= TASK PROMPT =
Copy each line below in which the string "checkbox" occurs.

= RECORDS PROVIDED =
%%
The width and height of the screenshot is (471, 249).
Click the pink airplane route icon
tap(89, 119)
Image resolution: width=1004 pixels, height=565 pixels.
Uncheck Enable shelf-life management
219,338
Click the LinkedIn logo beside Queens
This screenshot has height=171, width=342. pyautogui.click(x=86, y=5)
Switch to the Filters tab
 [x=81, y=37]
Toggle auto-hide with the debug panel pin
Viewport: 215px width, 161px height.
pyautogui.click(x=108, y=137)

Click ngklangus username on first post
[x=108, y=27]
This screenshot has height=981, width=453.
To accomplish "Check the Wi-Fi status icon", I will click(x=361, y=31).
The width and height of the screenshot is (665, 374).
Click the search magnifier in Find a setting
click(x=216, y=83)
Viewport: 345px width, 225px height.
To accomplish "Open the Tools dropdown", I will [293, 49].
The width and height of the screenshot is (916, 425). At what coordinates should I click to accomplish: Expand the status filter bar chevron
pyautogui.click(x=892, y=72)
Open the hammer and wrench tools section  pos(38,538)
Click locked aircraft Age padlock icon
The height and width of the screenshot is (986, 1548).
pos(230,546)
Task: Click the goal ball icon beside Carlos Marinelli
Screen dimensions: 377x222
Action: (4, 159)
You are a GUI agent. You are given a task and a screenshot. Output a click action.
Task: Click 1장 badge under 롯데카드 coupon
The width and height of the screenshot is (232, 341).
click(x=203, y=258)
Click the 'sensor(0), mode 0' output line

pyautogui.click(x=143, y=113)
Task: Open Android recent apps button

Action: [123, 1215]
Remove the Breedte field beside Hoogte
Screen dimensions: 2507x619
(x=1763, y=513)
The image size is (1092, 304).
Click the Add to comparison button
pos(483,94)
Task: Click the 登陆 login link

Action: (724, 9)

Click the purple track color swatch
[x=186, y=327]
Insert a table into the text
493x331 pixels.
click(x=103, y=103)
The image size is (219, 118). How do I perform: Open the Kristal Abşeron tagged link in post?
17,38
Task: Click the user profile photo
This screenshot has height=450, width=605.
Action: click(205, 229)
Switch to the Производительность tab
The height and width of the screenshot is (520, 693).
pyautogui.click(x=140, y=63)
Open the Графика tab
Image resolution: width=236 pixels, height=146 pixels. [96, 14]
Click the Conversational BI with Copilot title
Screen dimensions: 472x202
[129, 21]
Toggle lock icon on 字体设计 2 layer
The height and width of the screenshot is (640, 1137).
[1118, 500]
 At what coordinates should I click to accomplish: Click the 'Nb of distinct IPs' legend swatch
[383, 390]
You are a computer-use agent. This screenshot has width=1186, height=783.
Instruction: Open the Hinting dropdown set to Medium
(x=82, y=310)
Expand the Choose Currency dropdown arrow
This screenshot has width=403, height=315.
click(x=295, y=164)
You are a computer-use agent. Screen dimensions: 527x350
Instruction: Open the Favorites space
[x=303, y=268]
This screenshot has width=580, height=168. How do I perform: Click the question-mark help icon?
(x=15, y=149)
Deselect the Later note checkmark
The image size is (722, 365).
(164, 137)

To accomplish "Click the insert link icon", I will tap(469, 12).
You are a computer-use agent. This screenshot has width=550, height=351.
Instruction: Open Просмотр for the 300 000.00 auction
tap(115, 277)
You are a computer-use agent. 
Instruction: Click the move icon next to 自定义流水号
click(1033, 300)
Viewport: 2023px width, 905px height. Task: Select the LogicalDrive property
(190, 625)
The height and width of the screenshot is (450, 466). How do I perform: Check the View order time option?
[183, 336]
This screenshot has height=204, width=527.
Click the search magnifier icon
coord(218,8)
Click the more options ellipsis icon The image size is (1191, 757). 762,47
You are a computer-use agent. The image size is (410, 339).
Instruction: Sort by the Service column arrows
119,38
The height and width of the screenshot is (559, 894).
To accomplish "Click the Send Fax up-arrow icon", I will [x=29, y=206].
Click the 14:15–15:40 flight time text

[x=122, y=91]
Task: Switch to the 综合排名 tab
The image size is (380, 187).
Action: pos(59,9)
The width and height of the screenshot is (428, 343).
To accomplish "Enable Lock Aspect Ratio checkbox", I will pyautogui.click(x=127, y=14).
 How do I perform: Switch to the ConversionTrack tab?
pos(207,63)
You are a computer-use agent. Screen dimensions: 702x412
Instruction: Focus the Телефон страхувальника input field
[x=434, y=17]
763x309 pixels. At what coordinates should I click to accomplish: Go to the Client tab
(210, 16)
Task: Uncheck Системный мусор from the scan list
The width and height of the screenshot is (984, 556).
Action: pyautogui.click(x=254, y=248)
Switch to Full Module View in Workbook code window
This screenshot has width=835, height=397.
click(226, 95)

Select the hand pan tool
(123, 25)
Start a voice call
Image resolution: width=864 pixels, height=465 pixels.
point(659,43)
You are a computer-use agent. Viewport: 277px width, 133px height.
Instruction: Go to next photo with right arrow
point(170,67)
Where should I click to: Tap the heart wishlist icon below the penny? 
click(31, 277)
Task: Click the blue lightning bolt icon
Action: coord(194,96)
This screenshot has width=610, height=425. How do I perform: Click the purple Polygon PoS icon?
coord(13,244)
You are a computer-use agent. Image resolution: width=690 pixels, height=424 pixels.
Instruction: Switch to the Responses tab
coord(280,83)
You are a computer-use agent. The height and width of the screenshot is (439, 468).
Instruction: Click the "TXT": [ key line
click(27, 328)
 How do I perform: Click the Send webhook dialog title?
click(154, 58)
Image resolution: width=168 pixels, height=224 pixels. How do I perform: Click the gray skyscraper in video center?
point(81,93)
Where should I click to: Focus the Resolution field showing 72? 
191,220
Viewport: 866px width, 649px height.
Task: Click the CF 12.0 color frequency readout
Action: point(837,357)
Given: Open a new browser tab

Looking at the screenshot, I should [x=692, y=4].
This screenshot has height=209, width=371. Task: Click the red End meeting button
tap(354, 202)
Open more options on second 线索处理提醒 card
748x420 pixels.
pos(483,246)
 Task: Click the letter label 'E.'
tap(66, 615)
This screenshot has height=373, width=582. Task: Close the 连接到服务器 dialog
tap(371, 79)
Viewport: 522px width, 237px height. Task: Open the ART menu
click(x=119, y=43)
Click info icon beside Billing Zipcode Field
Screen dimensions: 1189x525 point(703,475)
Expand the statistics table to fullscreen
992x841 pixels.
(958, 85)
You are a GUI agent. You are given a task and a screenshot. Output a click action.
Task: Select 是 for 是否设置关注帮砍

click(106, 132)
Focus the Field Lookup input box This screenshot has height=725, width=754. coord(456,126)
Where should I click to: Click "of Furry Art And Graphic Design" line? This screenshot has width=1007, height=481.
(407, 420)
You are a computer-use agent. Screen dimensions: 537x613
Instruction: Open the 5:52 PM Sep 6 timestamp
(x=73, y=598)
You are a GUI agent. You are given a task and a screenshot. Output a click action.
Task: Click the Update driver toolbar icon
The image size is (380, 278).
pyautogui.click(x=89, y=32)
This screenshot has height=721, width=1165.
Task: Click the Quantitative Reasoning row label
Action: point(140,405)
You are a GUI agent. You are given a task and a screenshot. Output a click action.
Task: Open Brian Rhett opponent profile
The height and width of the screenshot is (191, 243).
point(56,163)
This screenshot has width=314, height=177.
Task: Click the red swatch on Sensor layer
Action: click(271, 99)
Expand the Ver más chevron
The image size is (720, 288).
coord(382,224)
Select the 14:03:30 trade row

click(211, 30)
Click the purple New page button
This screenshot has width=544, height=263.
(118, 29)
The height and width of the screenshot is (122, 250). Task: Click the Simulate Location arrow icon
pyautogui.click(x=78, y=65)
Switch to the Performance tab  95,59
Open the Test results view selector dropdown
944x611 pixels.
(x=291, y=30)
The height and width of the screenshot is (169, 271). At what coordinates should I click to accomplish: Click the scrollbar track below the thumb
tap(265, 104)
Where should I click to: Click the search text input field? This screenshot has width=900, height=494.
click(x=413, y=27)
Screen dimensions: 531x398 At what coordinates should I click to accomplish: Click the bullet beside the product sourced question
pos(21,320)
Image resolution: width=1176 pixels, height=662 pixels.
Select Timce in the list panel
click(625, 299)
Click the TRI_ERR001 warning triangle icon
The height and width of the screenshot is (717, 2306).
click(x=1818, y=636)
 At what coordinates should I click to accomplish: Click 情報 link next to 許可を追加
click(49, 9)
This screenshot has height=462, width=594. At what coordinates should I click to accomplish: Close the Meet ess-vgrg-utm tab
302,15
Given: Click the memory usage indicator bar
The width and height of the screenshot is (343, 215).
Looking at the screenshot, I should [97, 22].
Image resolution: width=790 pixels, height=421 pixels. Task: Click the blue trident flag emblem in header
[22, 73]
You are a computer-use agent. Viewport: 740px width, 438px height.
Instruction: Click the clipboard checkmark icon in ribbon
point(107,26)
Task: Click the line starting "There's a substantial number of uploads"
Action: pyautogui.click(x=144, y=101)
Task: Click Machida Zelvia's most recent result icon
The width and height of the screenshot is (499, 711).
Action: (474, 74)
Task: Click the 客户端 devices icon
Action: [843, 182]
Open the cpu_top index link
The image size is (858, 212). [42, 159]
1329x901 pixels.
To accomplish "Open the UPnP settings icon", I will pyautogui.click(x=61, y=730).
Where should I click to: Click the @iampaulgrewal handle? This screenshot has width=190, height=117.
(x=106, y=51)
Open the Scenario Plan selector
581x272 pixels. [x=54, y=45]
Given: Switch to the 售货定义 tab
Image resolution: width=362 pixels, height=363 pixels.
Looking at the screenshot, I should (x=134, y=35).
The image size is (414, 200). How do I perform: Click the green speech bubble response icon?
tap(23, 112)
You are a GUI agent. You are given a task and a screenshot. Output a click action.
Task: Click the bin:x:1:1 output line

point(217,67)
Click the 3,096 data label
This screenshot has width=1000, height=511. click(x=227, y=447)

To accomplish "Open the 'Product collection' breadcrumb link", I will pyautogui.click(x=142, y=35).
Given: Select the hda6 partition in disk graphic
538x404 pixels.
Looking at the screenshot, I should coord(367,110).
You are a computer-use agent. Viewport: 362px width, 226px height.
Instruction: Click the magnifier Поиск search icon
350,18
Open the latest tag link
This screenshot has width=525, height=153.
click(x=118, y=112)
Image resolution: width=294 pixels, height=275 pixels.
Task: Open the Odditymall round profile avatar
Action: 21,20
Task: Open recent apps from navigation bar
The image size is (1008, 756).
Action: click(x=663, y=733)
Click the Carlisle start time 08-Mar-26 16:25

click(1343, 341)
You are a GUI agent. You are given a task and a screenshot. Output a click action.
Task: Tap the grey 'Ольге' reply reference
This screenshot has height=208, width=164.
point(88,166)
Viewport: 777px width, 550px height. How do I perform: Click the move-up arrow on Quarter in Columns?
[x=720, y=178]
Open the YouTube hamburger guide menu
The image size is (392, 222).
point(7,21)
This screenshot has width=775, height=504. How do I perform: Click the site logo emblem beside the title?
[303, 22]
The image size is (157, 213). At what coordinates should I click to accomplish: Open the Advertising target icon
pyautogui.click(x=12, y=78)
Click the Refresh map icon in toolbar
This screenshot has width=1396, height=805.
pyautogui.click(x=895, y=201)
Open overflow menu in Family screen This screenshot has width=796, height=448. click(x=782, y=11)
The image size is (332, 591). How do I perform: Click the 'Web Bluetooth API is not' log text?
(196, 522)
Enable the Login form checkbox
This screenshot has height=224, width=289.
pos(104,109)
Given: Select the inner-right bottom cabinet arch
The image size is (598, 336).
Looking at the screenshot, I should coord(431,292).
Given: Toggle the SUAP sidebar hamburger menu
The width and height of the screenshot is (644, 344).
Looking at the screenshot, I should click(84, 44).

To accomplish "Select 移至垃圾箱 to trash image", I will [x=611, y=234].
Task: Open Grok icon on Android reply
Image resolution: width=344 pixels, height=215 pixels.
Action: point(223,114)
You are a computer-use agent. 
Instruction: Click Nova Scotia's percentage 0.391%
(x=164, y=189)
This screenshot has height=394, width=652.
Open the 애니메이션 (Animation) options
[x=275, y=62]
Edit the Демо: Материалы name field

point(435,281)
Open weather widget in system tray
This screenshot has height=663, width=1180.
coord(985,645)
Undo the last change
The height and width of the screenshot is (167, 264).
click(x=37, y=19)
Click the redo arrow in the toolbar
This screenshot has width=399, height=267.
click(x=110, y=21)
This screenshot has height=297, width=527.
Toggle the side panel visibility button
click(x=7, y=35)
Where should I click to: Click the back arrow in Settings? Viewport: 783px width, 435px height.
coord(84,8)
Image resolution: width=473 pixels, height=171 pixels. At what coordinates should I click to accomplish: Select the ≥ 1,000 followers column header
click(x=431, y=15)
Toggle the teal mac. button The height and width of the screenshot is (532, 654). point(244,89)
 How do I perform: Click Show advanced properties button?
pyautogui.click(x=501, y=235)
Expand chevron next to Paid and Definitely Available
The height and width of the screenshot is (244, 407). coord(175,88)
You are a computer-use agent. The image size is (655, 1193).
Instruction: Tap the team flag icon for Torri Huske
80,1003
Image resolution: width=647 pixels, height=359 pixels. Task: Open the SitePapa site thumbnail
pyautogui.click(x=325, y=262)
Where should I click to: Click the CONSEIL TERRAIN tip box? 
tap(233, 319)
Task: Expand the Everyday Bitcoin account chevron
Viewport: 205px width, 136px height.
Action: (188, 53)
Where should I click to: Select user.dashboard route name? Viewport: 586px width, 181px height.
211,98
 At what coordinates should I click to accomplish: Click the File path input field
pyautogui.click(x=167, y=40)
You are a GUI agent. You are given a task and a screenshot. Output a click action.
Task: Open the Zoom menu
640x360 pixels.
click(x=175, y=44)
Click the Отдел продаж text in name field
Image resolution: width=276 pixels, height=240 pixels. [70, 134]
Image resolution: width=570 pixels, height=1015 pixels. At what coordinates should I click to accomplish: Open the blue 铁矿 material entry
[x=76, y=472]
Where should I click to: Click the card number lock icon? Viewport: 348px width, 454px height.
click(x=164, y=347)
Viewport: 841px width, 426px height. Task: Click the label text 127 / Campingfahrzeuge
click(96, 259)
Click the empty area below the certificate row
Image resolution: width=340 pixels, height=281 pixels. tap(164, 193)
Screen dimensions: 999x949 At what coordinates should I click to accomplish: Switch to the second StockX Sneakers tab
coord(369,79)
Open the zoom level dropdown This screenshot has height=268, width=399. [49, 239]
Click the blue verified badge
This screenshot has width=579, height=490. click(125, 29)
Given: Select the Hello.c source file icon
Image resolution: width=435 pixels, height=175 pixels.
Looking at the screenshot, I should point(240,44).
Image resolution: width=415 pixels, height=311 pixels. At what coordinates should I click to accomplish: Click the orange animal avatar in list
%%
= RESPONSE TO THIS TASK =
To accomplish "Enable Lock Aspect Ratio checkbox", I will pyautogui.click(x=127, y=14).
Enable the Login form checkbox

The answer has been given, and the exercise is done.